BRIEF: Write out all of the data below again, requests included, and shift every coordinate in the answers by adding 121 to it. Leave the pictures out.

(Dataset records)
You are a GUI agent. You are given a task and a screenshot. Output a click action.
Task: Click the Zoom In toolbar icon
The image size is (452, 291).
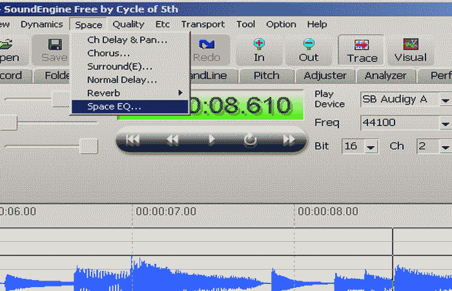click(259, 49)
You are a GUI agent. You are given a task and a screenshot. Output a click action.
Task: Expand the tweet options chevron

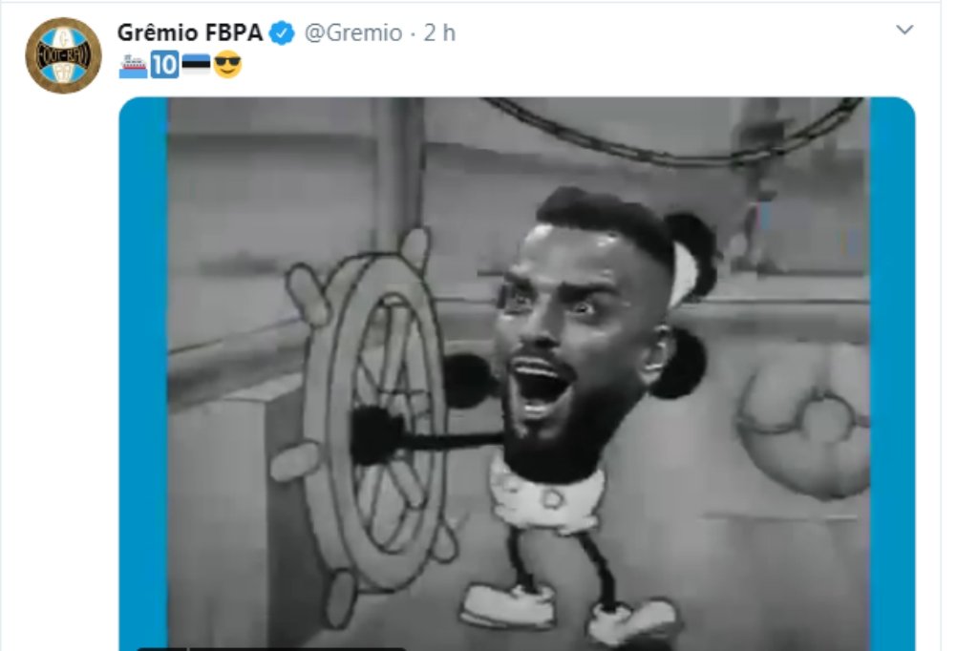pyautogui.click(x=904, y=30)
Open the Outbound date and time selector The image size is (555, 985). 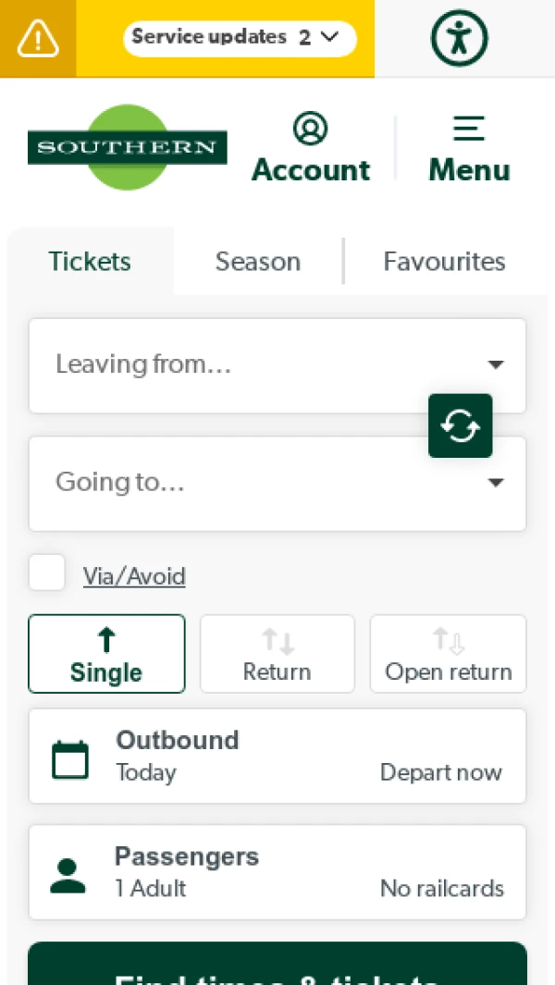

TASK ANSWER:
You are a GUI agent. You are given a task and a screenshot. Output a click action.
Task: Click the Zoom In toolbar icon
The image size is (452, 291).
click(380, 170)
You are a GUI agent. You are given a task and a screenshot. Output a click action.
Task: Expand the tweet options chevron

pyautogui.click(x=1025, y=151)
Open the Outbound date and time selector The image size is (555, 985). 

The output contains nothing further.